Los fotones se tiñen al atravesar el vitral y asimismo intentan atravesar mis párpados, mi mente cuela los tonos y matices; las neuronas los transportan hacía mi subconsciente; mis sueños se llenan de colores arbitrarios, de luz; una sensación de incomodidad me invade y mis ojos se abren, los colores se tornan más brillantes y me mantienen cegada en lo que mi retina responde. Siento la mano de mi amigo, me jala, me dice que nos vayamos; yo no me quiero ir, me vuelve a jalar y volteo a ver su rostro: un rostro desencajado, que suda y demuestra miedo. Me dejo guiar a pesar del temor que transmite. “No voltees atrás”, dice con una voz casi suplicante, “no voltees atrás”, repite. De la habitación que hace un momento rebosaba de color, ahora sale un profundo olor a putrefacción. “¡No voltees!”, me grita. El miedo y la curiosidad nublan mi vista, cruzamos el amplio pasillo y llegamos a unas inmensas escaleras de mármol; los barandales, en cambio, son de madera brillante y con los mismos detalles dorados que tenía el marco de la puerta de la entrada del edificio. El niño me sigue jalando, y antes de llegar al siguiente piso volteo; el suelo y varios escalones se pierden en un líquido extraño de colores mezclados; las paredes han perdido su alegría y a los juguetes los ha abandonado el esplendor; los cuadros que flotan están vacíos y poco a poco se los traga este mar.
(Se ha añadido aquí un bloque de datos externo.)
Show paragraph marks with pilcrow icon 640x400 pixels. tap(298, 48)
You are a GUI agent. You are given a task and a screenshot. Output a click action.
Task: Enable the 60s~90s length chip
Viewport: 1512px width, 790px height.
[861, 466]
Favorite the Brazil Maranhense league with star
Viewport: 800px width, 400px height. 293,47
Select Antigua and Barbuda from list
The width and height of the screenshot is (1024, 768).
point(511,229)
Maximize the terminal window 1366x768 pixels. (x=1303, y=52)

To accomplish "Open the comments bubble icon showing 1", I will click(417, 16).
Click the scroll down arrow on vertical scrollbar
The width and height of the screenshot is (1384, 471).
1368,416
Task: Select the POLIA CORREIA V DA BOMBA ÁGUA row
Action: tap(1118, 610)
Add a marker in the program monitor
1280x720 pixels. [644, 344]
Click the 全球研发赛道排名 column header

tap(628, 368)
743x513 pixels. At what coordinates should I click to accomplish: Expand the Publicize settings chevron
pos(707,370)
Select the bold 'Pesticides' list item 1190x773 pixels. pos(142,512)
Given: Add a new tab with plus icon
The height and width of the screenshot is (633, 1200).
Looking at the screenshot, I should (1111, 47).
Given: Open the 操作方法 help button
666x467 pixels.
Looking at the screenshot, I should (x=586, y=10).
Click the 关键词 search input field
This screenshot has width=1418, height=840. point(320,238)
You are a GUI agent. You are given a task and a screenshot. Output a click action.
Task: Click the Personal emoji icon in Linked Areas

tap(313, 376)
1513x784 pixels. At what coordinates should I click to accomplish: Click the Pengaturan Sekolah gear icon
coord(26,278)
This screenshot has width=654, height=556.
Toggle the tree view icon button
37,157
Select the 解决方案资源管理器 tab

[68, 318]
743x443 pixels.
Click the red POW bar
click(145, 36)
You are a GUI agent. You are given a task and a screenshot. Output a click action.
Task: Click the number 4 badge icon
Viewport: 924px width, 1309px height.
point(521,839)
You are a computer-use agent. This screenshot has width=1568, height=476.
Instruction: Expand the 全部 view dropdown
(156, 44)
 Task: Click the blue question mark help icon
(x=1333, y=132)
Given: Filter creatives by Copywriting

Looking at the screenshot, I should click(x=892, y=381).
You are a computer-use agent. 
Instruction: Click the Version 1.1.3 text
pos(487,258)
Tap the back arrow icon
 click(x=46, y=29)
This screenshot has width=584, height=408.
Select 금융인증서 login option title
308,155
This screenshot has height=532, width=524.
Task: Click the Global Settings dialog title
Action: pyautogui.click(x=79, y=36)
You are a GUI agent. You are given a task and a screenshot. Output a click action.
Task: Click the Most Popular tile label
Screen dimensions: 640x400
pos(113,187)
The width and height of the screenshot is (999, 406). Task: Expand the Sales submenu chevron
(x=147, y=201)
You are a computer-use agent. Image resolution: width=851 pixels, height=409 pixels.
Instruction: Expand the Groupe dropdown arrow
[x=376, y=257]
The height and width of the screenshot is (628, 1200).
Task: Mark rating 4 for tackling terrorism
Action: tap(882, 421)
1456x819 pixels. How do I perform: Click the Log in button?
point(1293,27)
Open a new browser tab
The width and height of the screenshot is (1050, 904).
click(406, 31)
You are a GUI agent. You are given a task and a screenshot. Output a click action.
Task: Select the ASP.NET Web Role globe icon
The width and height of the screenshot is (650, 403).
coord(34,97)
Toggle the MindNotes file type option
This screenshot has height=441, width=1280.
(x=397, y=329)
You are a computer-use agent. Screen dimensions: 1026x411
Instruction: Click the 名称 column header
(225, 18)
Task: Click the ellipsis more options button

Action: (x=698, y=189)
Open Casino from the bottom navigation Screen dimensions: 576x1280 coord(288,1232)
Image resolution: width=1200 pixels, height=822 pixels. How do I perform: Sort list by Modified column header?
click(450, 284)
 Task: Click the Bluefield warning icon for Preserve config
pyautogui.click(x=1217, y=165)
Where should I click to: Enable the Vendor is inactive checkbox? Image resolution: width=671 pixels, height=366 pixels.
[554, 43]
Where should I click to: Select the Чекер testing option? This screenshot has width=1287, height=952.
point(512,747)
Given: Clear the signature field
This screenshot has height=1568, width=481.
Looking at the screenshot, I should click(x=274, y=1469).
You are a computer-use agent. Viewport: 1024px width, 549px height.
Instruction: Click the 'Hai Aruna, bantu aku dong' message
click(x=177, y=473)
“No tenías que voltear”, me dice el niño con mucha tristeza. El edificio se ha apagado, las ventanas se han vuelto a cubrir de polvo y la oscuridad que gobierna en las esquinas va conquistando algunas paredes. Las escaleras concluyen y una gran pared obstruye el paso a la siguiente sala; mi compañero me sigue jalando del brazo y con la otra mano toca madera. Toca dos veces y abren una pequeña puerta, de la cual salen destellos verdosos, aquí hay más niños que me reciben con indiferencia, unos juegan con carros y otros con cartas. El ambiente es muy extraño y sepia. El lugar se encuentra escasamente iluminado por un aura esmeralda que flota en el entorno. No puedo seguir observando más porque el chiquillo me vuelve a jalar del brazo e intenta decir algo, pero el sonido se queda estancado en donde salió, no lo vuelve a intentar y aprieta el paso. Cada vez hay menos niños jugando carros en la estancia, ninguno habla, ninguno tiene personalidad ni vida. Al llegar al otro extremo de la estancia otros niños sepia nos empujan hacia la puerta de salida y la cierran con brusquedad. La oscuridad es ahora más densa que la anterior y trata de bloquear nuestro camino.

Jimena Velasco Madrid

Alumna de la Secundaria Técnica 64 de la ciudad de Oaxaca ha asistido por casi dos años al taller de los sábados de Leonardo Da Jandra.